■ Source document
MATLAB: Adjacency matrix of a hexagonal graph

Question

I am looking for an efficient way to compute the adjacency matrix of a hexagonal graph, so that away from the boundary the graph is 3-regular and its minimal cycles are hexagons. The graph is arranged in a rectangle with n vertices in each row and m rows. My follow on computations require me to represent this matrix as a sum of three separate adjacency matrices: one for the horizontal edges, one for the edges that slant in the 'North West' direction and one for the North East. I give my code below; I need to make the whole computation much quicker (this is one of many elements), so I would welcome any suggestions. Thank you.

■ Tasks to complete
a – According to the hexagonal graph question, what three separate adjacency matrices must the full matrix be represented as a sum of?
b – Reproduce the passage of the hexagonal graph question between "MATLAB: Adjacency matrix" and "suggestions. Thank you.", inclusive.

■ Available data
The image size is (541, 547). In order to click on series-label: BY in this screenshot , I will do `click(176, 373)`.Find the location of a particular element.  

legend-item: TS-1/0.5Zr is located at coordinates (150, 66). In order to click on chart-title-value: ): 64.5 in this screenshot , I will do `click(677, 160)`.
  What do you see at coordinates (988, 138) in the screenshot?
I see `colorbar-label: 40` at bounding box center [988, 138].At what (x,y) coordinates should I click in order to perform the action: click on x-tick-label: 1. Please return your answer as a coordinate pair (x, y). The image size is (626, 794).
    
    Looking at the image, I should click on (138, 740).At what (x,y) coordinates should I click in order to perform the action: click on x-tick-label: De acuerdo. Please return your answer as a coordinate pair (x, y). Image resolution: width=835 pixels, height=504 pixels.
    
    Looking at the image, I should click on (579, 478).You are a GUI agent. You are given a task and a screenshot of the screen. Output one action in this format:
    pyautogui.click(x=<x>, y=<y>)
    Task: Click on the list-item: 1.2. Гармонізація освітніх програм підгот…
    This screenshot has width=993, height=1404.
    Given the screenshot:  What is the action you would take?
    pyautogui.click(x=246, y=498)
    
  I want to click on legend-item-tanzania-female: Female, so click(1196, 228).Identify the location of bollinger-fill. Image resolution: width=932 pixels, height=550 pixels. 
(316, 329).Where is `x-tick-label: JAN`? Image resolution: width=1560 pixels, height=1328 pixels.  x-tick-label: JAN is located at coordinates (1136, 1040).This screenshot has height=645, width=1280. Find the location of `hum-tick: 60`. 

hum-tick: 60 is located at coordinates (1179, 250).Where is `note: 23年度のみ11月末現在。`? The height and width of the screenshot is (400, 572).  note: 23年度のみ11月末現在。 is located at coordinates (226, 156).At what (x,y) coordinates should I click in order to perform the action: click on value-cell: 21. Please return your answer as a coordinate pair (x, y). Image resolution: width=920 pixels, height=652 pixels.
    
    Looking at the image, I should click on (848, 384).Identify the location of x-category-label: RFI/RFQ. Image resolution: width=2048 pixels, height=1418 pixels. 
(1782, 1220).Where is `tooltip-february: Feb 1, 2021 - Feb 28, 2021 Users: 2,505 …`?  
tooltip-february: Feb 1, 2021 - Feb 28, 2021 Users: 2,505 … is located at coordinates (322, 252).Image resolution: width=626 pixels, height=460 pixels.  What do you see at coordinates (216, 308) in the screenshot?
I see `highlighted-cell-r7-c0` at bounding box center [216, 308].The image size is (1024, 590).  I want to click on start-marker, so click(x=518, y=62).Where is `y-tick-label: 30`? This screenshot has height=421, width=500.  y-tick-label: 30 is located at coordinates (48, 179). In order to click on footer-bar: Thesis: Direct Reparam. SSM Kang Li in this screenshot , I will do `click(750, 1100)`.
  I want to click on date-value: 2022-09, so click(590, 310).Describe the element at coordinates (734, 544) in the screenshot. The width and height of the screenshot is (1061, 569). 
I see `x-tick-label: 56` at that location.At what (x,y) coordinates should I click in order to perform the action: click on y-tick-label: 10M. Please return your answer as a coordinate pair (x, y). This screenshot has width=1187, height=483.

■ Numbered responses
a – One for the horizontal edges, one for the edges slanting in the North West direction, and one for the edges slanting North East.

b –
MATLAB: Adjacency matrix of a hexagonal graph

Question

I am looking for an efficient way to compute the adjacency matrix of a hexagonal graph, so that away from the boundary the graph is 3-regular and its minimal cycles are hexagons. The graph is arranged in a rectangle with n vertices in each row and m rows. My follow on computations require me to represent this matrix as a sum of three separate adjacency matrices: one for the horizontal edges, one for the edges that slant in the 'North West' direction and one for the North East. I give my code below; I need to make the whole computation much quicker (this is one of many elements), so I would welcome any suggestions. Thank you.